## What the exercise asks
Set the entries down once more, exactly as they are worded.

+++ Provided entries

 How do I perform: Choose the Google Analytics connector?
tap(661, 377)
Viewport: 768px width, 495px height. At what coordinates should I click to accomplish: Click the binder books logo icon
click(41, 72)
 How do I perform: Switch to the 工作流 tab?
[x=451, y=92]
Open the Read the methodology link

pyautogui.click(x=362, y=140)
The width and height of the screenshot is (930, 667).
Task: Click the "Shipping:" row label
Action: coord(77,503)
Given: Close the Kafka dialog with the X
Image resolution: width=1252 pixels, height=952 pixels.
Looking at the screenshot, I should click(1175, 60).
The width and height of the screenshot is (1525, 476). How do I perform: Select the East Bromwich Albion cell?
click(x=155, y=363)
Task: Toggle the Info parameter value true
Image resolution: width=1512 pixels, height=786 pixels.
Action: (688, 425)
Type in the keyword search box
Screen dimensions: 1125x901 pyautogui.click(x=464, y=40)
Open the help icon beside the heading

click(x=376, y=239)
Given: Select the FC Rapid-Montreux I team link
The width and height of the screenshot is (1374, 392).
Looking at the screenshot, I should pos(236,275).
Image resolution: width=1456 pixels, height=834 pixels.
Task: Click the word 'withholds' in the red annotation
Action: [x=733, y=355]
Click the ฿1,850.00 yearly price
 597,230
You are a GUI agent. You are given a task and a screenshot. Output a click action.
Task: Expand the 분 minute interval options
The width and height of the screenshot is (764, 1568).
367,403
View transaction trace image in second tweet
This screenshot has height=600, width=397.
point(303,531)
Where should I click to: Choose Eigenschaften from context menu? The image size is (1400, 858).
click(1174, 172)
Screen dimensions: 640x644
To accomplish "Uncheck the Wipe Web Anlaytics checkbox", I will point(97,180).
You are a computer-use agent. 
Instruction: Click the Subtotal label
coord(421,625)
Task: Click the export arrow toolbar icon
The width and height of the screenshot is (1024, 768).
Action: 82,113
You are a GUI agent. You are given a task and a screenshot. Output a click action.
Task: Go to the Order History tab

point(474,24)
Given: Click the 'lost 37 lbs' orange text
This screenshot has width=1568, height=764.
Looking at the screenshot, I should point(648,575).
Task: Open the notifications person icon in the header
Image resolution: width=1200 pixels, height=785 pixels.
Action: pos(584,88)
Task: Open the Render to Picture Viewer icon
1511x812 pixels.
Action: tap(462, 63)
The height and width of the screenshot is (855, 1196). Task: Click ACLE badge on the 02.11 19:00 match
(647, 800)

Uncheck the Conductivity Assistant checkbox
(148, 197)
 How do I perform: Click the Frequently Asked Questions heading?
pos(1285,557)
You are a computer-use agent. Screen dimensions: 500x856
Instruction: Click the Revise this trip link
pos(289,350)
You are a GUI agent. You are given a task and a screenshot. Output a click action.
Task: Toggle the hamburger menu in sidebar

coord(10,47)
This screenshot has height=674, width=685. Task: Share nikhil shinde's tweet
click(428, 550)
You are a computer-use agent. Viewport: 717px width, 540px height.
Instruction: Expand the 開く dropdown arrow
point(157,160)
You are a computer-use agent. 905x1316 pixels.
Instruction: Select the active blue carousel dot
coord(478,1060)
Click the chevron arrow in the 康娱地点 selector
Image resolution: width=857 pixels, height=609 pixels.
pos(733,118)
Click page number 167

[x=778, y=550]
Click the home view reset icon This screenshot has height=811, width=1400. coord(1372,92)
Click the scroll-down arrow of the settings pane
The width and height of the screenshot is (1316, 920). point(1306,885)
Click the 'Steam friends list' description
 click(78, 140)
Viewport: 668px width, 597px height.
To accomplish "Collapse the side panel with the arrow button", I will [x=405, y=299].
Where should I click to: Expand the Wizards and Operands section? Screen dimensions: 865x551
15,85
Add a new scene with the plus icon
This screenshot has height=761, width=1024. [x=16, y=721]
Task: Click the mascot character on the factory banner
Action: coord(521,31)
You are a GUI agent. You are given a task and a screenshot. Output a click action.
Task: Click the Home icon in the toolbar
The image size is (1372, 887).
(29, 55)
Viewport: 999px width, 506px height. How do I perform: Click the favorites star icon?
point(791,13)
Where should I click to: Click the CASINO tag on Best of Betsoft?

++++++

## Solution to the exercise
 How do I perform: Choose the Google Analytics connector?
tap(661, 377)
Viewport: 768px width, 495px height. At what coordinates should I click to accomplish: Click the binder books logo icon
click(41, 72)
 How do I perform: Switch to the 工作流 tab?
[x=451, y=92]
Open the Read the methodology link

pyautogui.click(x=362, y=140)
The width and height of the screenshot is (930, 667).
Task: Click the "Shipping:" row label
Action: coord(77,503)
Given: Close the Kafka dialog with the X
Image resolution: width=1252 pixels, height=952 pixels.
Looking at the screenshot, I should click(1175, 60).
The width and height of the screenshot is (1525, 476). How do I perform: Select the East Bromwich Albion cell?
click(x=155, y=363)
Task: Toggle the Info parameter value true
Image resolution: width=1512 pixels, height=786 pixels.
Action: (688, 425)
Type in the keyword search box
Screen dimensions: 1125x901 pyautogui.click(x=464, y=40)
Open the help icon beside the heading

click(x=376, y=239)
Given: Select the FC Rapid-Montreux I team link
The width and height of the screenshot is (1374, 392).
Looking at the screenshot, I should pos(236,275).
Image resolution: width=1456 pixels, height=834 pixels.
Task: Click the word 'withholds' in the red annotation
Action: [x=733, y=355]
Click the ฿1,850.00 yearly price
 597,230
You are a GUI agent. You are given a task and a screenshot. Output a click action.
Task: Expand the 분 minute interval options
The width and height of the screenshot is (764, 1568).
367,403
View transaction trace image in second tweet
This screenshot has height=600, width=397.
point(303,531)
Where should I click to: Choose Eigenschaften from context menu? The image size is (1400, 858).
click(1174, 172)
Screen dimensions: 640x644
To accomplish "Uncheck the Wipe Web Anlaytics checkbox", I will point(97,180).
You are a computer-use agent. 
Instruction: Click the Subtotal label
coord(421,625)
Task: Click the export arrow toolbar icon
The width and height of the screenshot is (1024, 768).
Action: 82,113
You are a GUI agent. You are given a task and a screenshot. Output a click action.
Task: Go to the Order History tab

point(474,24)
Given: Click the 'lost 37 lbs' orange text
This screenshot has width=1568, height=764.
Looking at the screenshot, I should point(648,575).
Task: Open the notifications person icon in the header
Image resolution: width=1200 pixels, height=785 pixels.
Action: pos(584,88)
Task: Open the Render to Picture Viewer icon
1511x812 pixels.
Action: tap(462, 63)
The height and width of the screenshot is (855, 1196). Task: Click ACLE badge on the 02.11 19:00 match
(647, 800)

Uncheck the Conductivity Assistant checkbox
(148, 197)
 How do I perform: Click the Frequently Asked Questions heading?
pos(1285,557)
You are a computer-use agent. Screen dimensions: 500x856
Instruction: Click the Revise this trip link
pos(289,350)
You are a GUI agent. You are given a task and a screenshot. Output a click action.
Task: Toggle the hamburger menu in sidebar

coord(10,47)
This screenshot has height=674, width=685. Task: Share nikhil shinde's tweet
click(428, 550)
You are a computer-use agent. Viewport: 717px width, 540px height.
Instruction: Expand the 開く dropdown arrow
point(157,160)
You are a computer-use agent. 905x1316 pixels.
Instruction: Select the active blue carousel dot
coord(478,1060)
Click the chevron arrow in the 康娱地点 selector
Image resolution: width=857 pixels, height=609 pixels.
pos(733,118)
Click page number 167

[x=778, y=550]
Click the home view reset icon This screenshot has height=811, width=1400. coord(1372,92)
Click the scroll-down arrow of the settings pane
The width and height of the screenshot is (1316, 920). point(1306,885)
Click the 'Steam friends list' description
 click(78, 140)
Viewport: 668px width, 597px height.
To accomplish "Collapse the side panel with the arrow button", I will [x=405, y=299].
Where should I click to: Expand the Wizards and Operands section? Screen dimensions: 865x551
15,85
Add a new scene with the plus icon
This screenshot has height=761, width=1024. [x=16, y=721]
Task: Click the mascot character on the factory banner
Action: coord(521,31)
You are a GUI agent. You are given a task and a screenshot. Output a click action.
Task: Click the Home icon in the toolbar
The image size is (1372, 887).
(29, 55)
Viewport: 999px width, 506px height. How do I perform: Click the favorites star icon?
point(791,13)
Where should I click to: Click the CASINO tag on Best of Betsoft?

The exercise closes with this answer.